## TEXT EXCERPT
* start *

In the final week of definite vegetarianism, I owe it to myself to try soy based products that are meat substitutes. I actually bought tofu last week, but I have been avoiding eating it. I think that will be my goal for the coming week - to try tofu again and hope that it has grown on me!

Tuesday, January 19, 2010

The Good, The Bad, and The Ugly

While I feel strongly about the movie Food, Inc., and while it has caused me to reconsider a lot, I now choose not to beat the dead horse so to speak. Just know I pretty much agree with Lady L and JMo. Last week I went through how I was feeling about being a vegetarian, but to be quite frank I'm sick of thinking about feelings and emotions (I'm a dude- I know this). So I am going to return to the basis of being a vegetarian and what it revolves around- the food. Being a self-termed food critic is one of my favorite pastimes, so I will tell you about my good meals, bad meals, and ugly meals thus far.

Good:
Well usually you save the best for last, but then that would ruin my clever title- and I can't have that. So the best meal has thus far been (hold your breath) a salad. Yes, I did say a salad- and yes I know I have always said how much I despise salads. So here I am at Mimi's (where I adore their Brie Chicken), and I am searching the menu forever. At first, I was nervous because about the only options for me were on the Healthy section- meaning they were smaller portions. Since when did being a vegetarian imply that I eat less? False. I felt like a weirdo asking for a Chicken Salad minus the chicken, but let me tell you a little bit about this chicken-less chicken salad. It was a bed of greens covered in dried cranberries and feta cheese with balsamic vinegarette and a beautifully sliced strawberry on top. (I am starting to wonder if my true calling in life is with writing food blurbs in menus.)

* end *

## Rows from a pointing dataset
* start *

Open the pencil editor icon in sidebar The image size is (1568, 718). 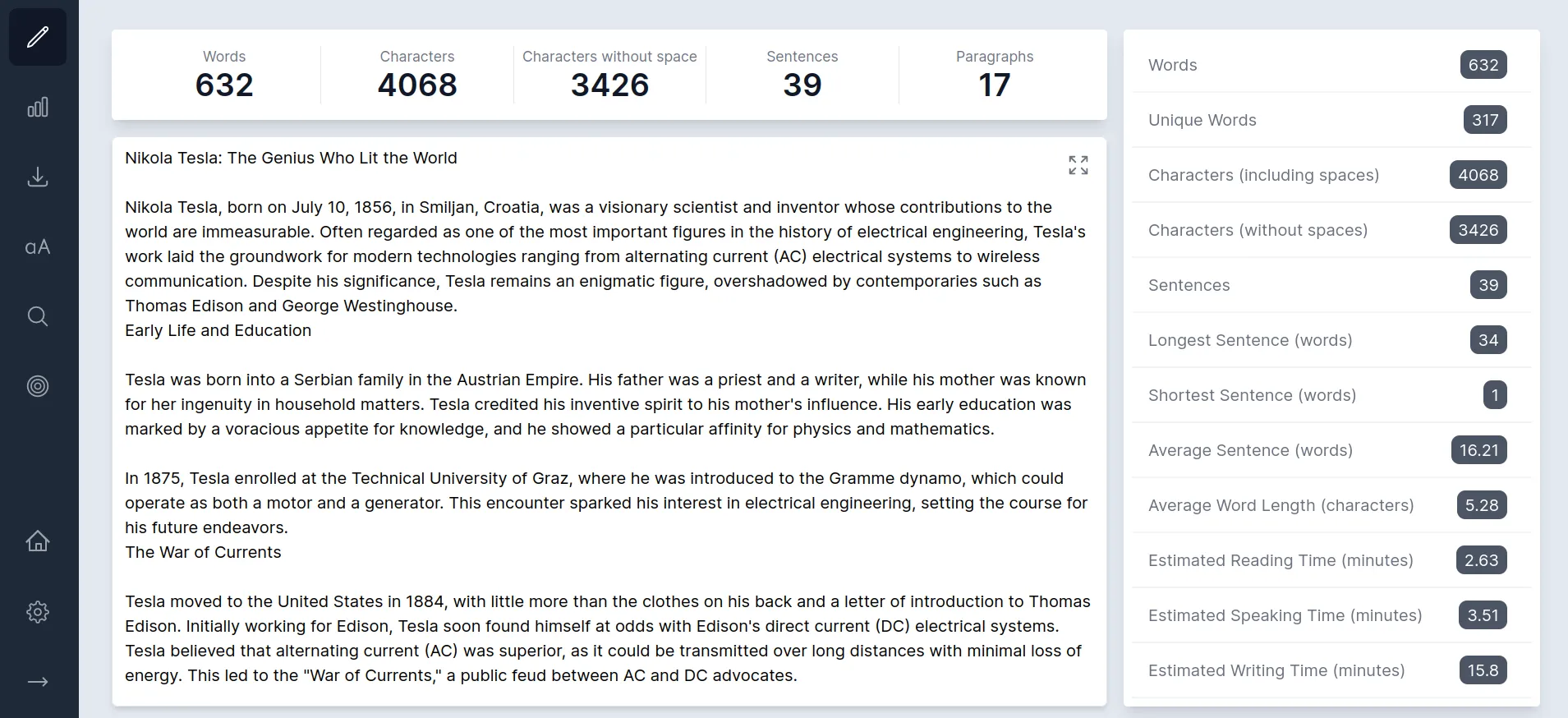point(38,37)
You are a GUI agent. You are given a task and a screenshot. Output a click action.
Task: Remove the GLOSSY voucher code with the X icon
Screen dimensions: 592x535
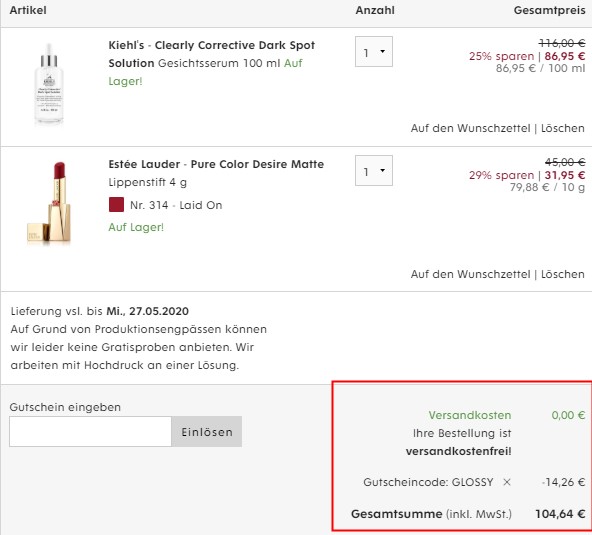507,482
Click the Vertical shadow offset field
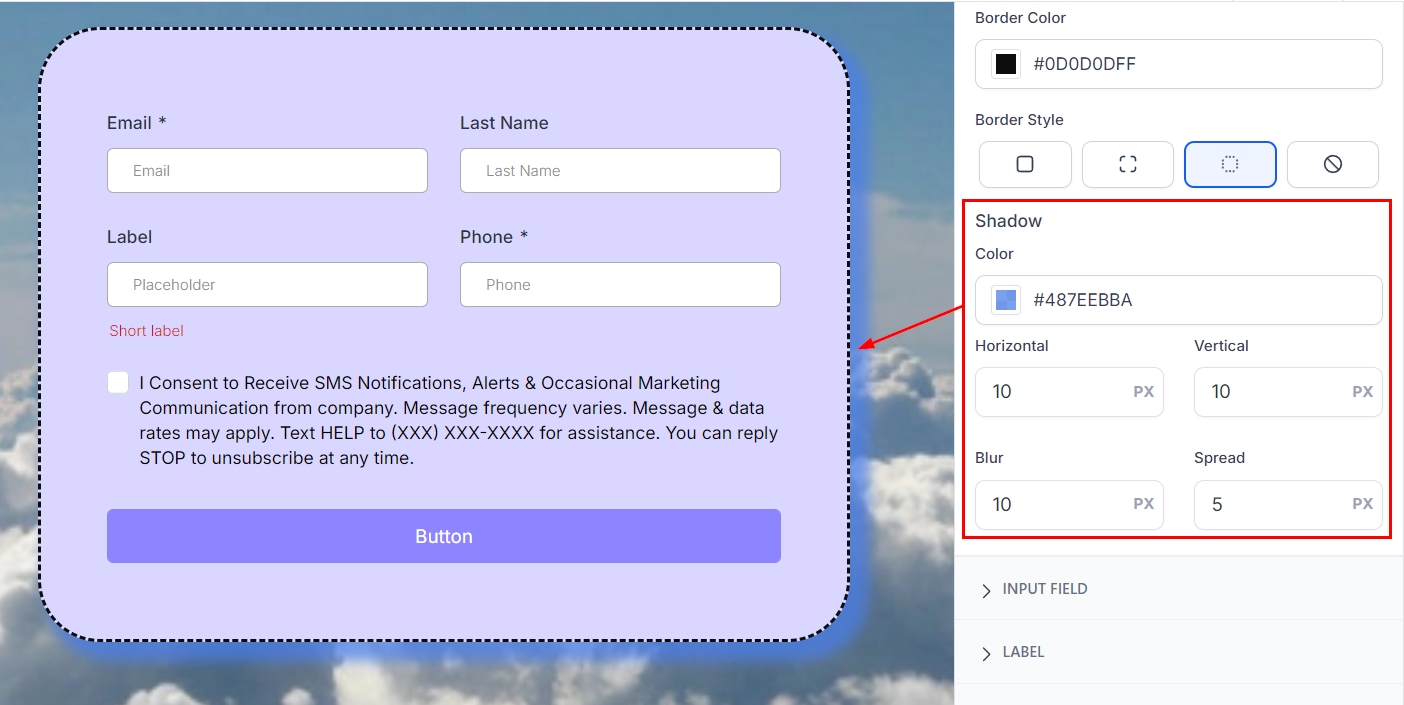This screenshot has width=1404, height=705. pyautogui.click(x=1275, y=392)
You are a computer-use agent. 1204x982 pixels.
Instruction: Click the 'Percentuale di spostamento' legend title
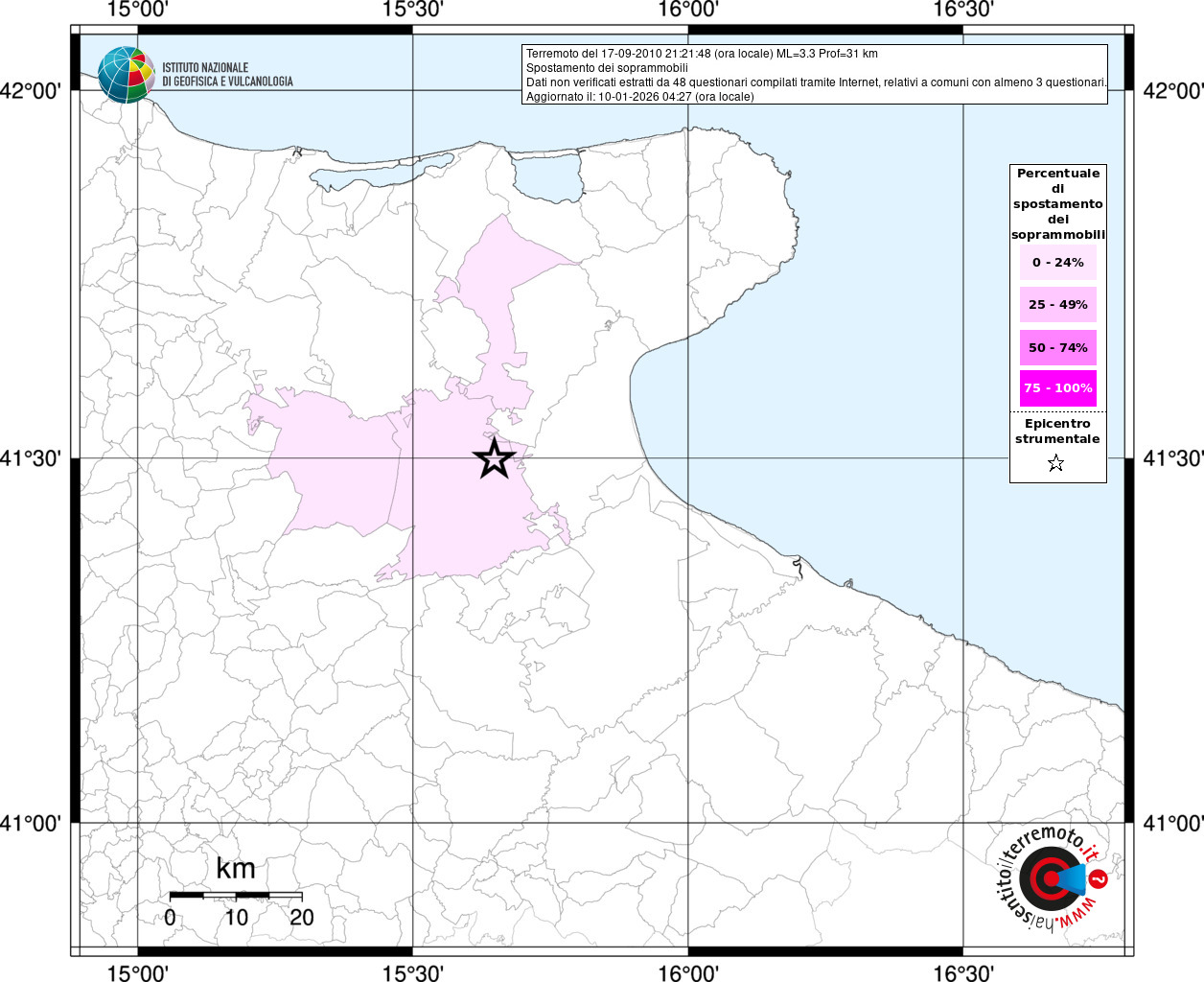tap(1057, 203)
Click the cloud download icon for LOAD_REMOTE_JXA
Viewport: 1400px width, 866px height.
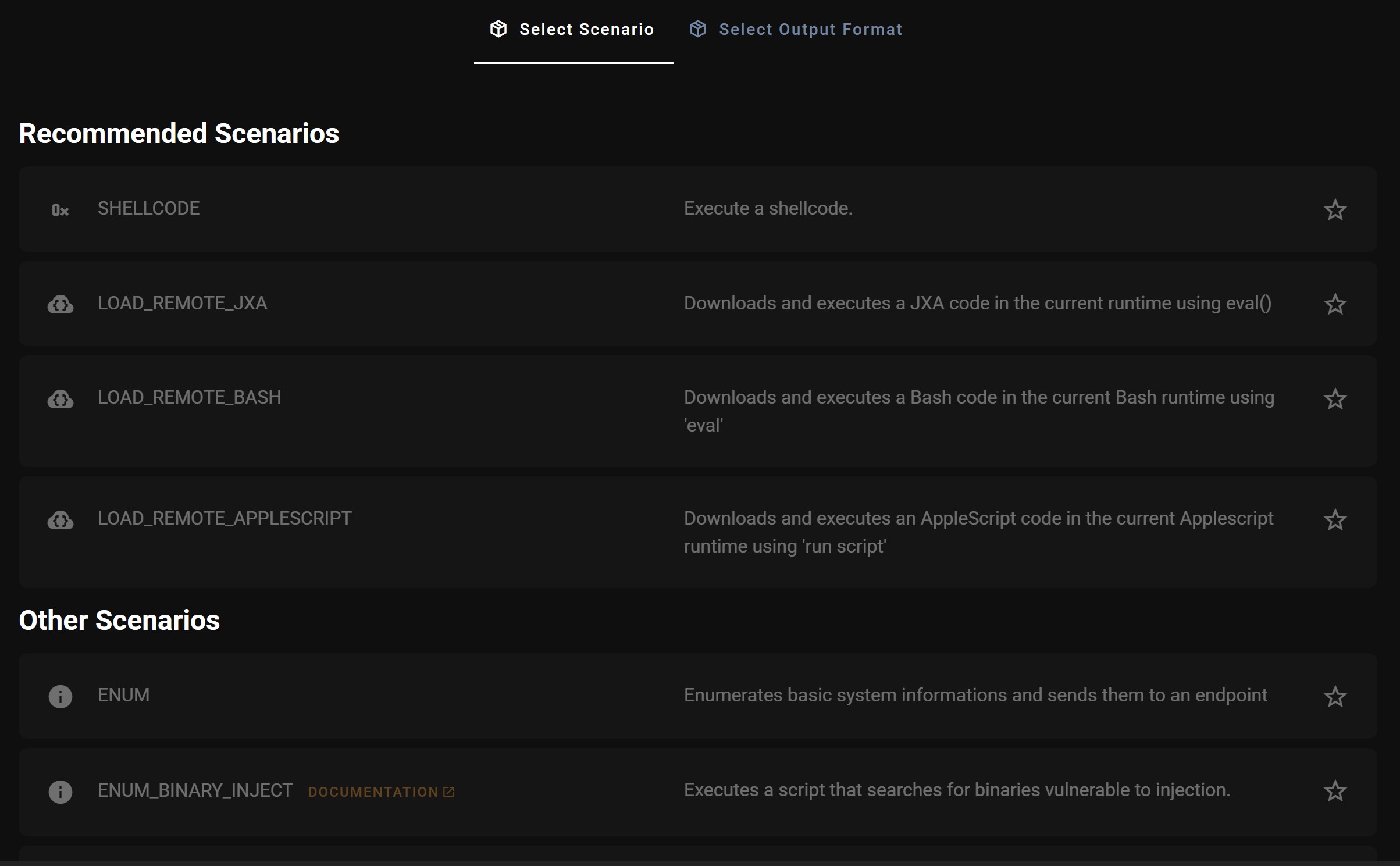[60, 304]
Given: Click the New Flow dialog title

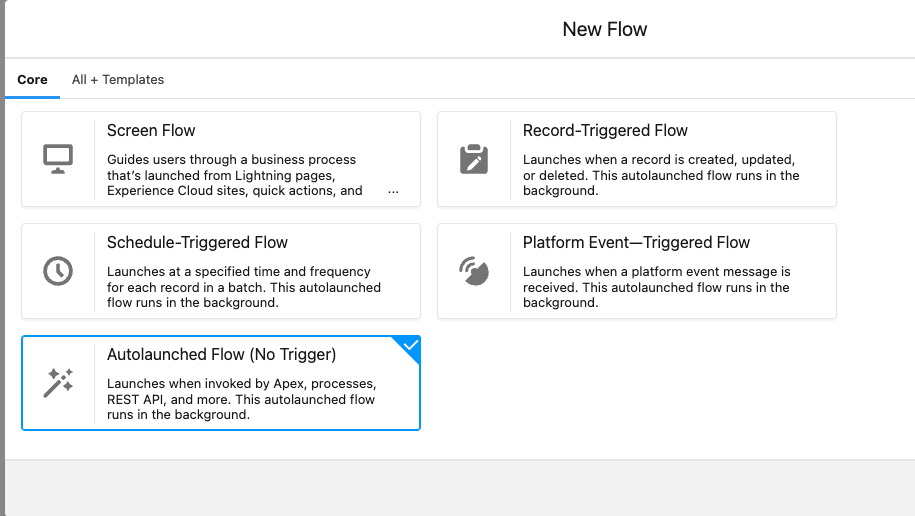Looking at the screenshot, I should [x=605, y=29].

* end *

## WHAT TO WORK ON
[1] Reproduce the vegetarianism blog post word for word from "The Good, The" to "meals thus far.".
[2] In the vegetarianism blog post, what dish did the writer order at Mimi's?
[3] Write the next part of the vegetarianism blog post, starting after its last sentence.
These rows have no connection to the vegetarianism blog post.

## OUTPUTS BY TASK
[1]
The Good, The Bad, and The Ugly

While I feel strongly about the movie Food, Inc., and while it has caused me to reconsider a lot, I now choose not to beat the dead horse so to speak. Just know I pretty much agree with Lady L and JMo. Last week I went through how I was feeling about being a vegetarian, but to be quite frank I'm sick of thinking about feelings and emotions (I'm a dude- I know this). So I am going to return to the basis of being a vegetarian and what it revolves around- the food. Being a self-termed food critic is one of my favorite pastimes, so I will tell you about my good meals, bad meals, and ugly meals thus far.

[2] A Chicken Salad without the chicken.

[3]
The next 'good' meal was at Red Robin and that is simply because in very very tiny writing at the bottom of the menu are the words 'You can substitute a Boca burger for any of our burger options.' Thank God I found that tiny writing because I felt like I was actually enjoying a burger. For the first time I was able to enjoy reading every entry on the menu with an option of eating.

Bad:
I had to travel to Chicago on business for a day last week, and while the food was good, the timing was bad. So here I am with co-workers at a quick pizza place on our way out, and lo and behold the clients are actually here as well. So of course this in essence continues our meeting, and I had ordered a veggie calzone instead of pizza (never again). Always go with the flow. So everyone gets their slab of meat-covered pizza and I am just chillin waiting for the calzone. As everyone finishes their last bite of crust I get a giant calzone, and by giant I mean the client guy goes 'you going to be able to eat all that?'. I couldn't actually enjoy my food because everyone had to sit there and wait on me to finish eating, rather embarrassing.
Spinach Out-Of-A-Can quesadilla was quite possibly the worst taste in the world, even drenched in cheese and bean sauce and washed down with beer, the overwhelming taste of canned spinach prevailed. Therefore, moral of the story- spinach from a Mexican restaurant is NOT real.

Ugly:
Thai tofu- I love thai food, like love love. So I even love tofu curry, but here comes the problems with communication. So usually I get chicken brown curry, which is chicken, potatoes, onions, and peanuts. I tried to order this exact same thing with tofu instead- the problem is that when you order tofu, you are also asking for more veggies. So when I said tofu only- I actually didn't really mean that at all. So when my food came I had a giant bowl of tofu in curry sauce. While it was a good meal, it falls in the category of 'ugly' because a plate completely full of tofu so unappealing.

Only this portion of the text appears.